[LLVMdev] RFC: change BoundsChecking.cpp to use address-based tests

Mon Nov 26 15:24:09 PST 2012

Hi Kevin,

Thanks for your interest and for your deep analysis.

Unfortunately, your approach doesn't catch all bugs and is vulnerable to an 
attack.
Consider the following case:

 ...................... | ----- obj --- | |
  end ^                        ptr ^   ^ end-of-memory

The scenario is as follows:
 - an object is allocated in the last page of the address space
 - obj is byte addressable (e.g., a char buffer)
 - ptr points to the last few bytes of the address space (with a large 
offset, but starting in bounds)
 - the information read/written is large and therefore there's an overflow 
in the memory addresses that are accessed.

In this case, you'll have ptr > lowerbound and end < upperbound. The bad 
part is that end < ptr.

I thought a bit on the subject and I couldn't find any solution with just 2 
branches.
The exception I found is if the size of an allocated object is always 
smaller than half of the address space (which seems a reasonable assumption 
to me, but I didn't discussed it with anyone else).

BTW, LLVM is supposed to be able to eliminate one of the comparisons on x86, 
since we can take advantage of the overflow flag that is set by the 'sub' 
instruction.  Last time I checked (in July), LLVM was not performing this 
optimization, but it may have been fixed in the meantime. There are still 3 
jumps, though.

Nuno

----- Original Message ----- 
From: "Schoedel, Kevin P" <kevin.p.schoedel at intel.com>
To: <llvmdev at cs.uiuc.edu>
Sent: Monday, November 26, 2012 3:56 PM
Subject: [LLVMdev] RFC: change BoundsChecking.cpp to use address-based tests

>I am investigating changing BoundsChecking to use address-based rather
> than size- & offset-based tests.
══════════
CHALLENGES =>
**1.** Count the lines in the entries below that contain the string "width". Reply with the number only.
**2.** Please pick up the mailing-list post about bounds checking in LLVM from the point where it ends and keep writing it.

Entries from a data source =>
══════════
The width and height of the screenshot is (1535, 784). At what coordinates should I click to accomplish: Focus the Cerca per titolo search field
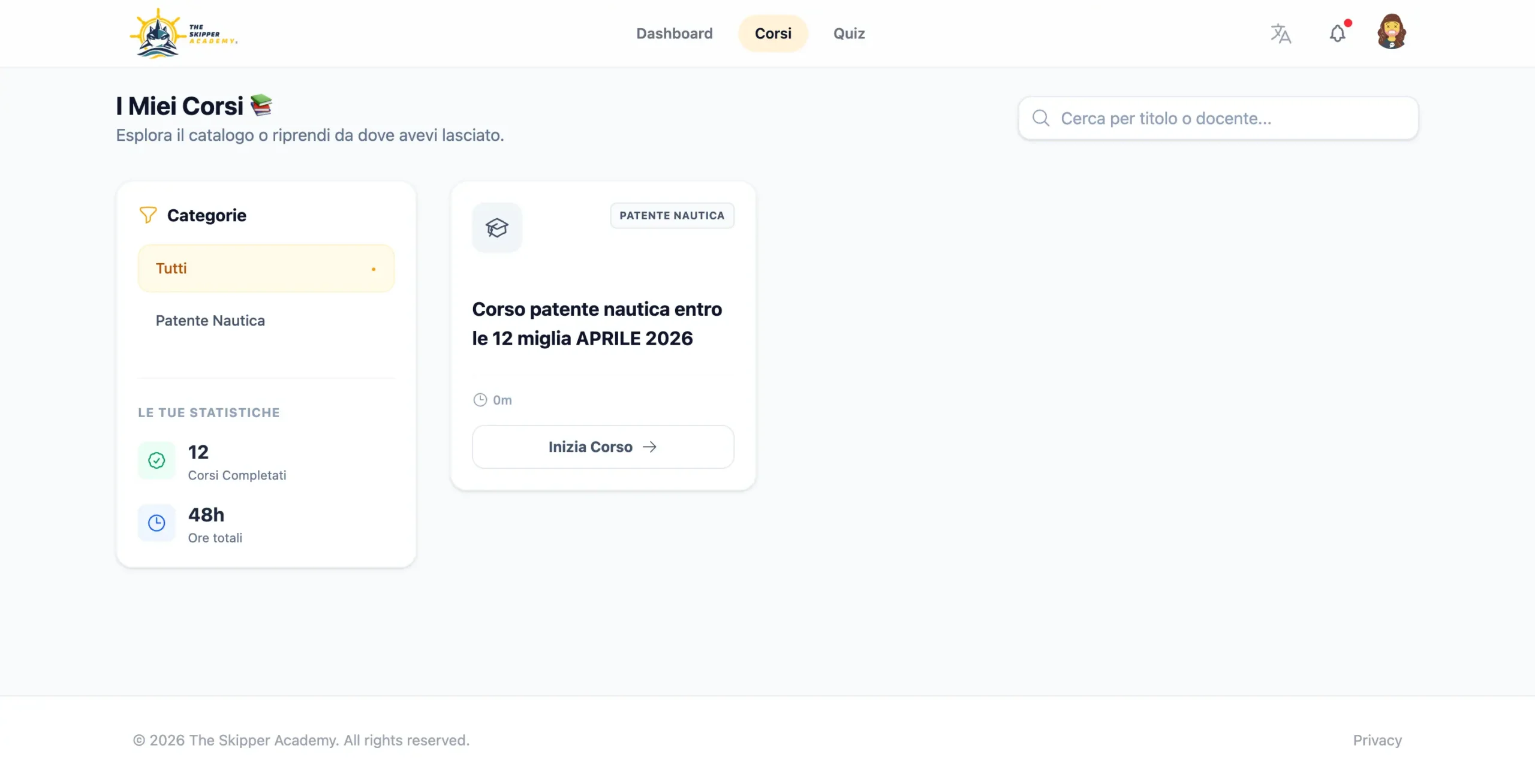(x=1229, y=118)
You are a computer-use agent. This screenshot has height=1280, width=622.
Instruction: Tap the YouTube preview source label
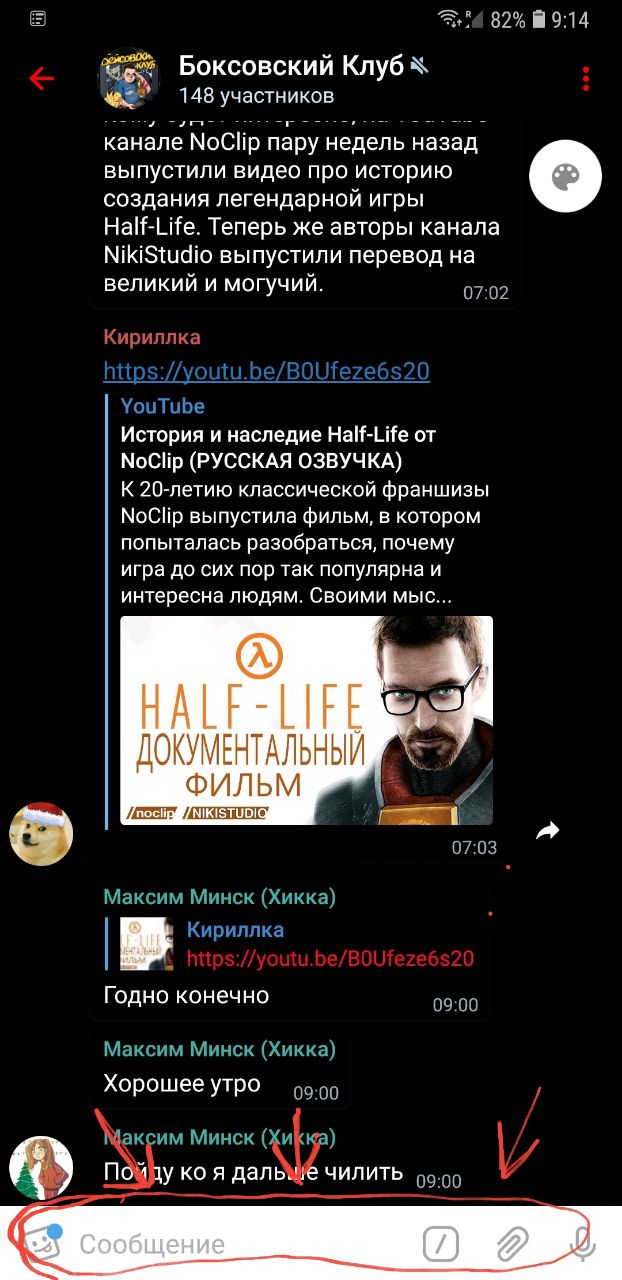[162, 406]
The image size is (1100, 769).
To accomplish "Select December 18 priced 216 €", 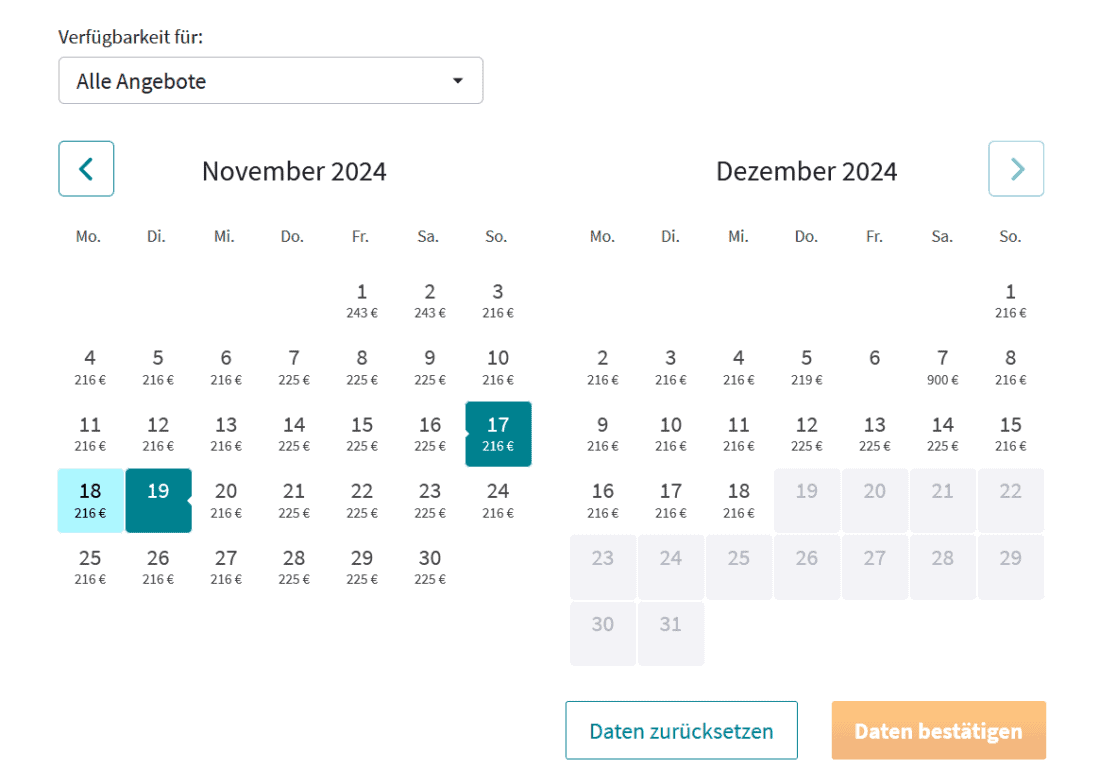I will (738, 500).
══════════
RESPONSE LIST =>
**1.** 2

**2.**
>
> To explain, here is a short code sample cribbed from one of the tests:
>
>  %mem = tail call i8* @calloc(i64 1, i64 %elements)
>  %memobj = bitcast i8* %mem to i64*
>  %ptr = getelementptr inbounds i64* %memobj, i64 %index
>  %4 = load i64* %ptr, align 8
>
> Currently, the IR for bounds checking this load looks like this:
>
>  %size = mul i64 8, %elements
>  %offset = mul i64 %index, 8
>  %objsize = sub i64 %size, %offset
>
>  %cmp2 = icmp ult i64 %size, %offset
>  %cmp3 = icmp ult i64 %objsize, 8
>  %cmp1 = icmp slt i64 %offset, 0
>
>  %9 = or i1 %cmp2, %cmp3
>  %11 = or i1 %cmp1, %9
>  br i1 %11, label %trap, label %12
>
>                      ┆       ┆
>                      │       │
>    ╴╴╴╴╴╴╴╴╴╴╴╴╴╴╴╴╴╴┢━━━━━━━┪╶╶╶╶╶╶╶╶╶╶╶╶╶╶╶╶╶╶╶╶╶╶
>    ↑                 ┃       ┃              ↑      ↑
>    ·                 ┇       ┇              ·      ·
>    ·                 ┃       ┃              ·      ·
>    ·        ╴╴╴╴╴╴╴╴╴┣━━━━━━━┫╶╶╶╶╶╶╶╶    ObjSize  ·
>    ·        ↑        ┃       ┃       ↑      ·      ·
>    ·     data item   ┃       ┃  NeededSize  ·    Size
>    ·        ↓        ┃       ┃       ↓      ↓      ·
>    ·        ╴╴╴╴Ptr╴╴┣━━━━━━━┫╶╶╶╶╶╶╶╶╶╶╶╶╶╶╶      ·
>    ·                 ┃       ┃              ↑      ·
>  memory object       ┇       ┇            Offset   ·
>    ↓                 ┃       ┃              ↓      ↓
>    ╴╴╴╴╴╴╴╴╴╴╴╴╴╴╴╴╴╴┡━━━━━━━┩╶╶╶╶╶╶╶╶╶╶╶╶╶╶╶╶╶╶╶╶╶╶
>                      │       │
>                      │       │  Cmp1: Offset ≥ 0 (unless constant)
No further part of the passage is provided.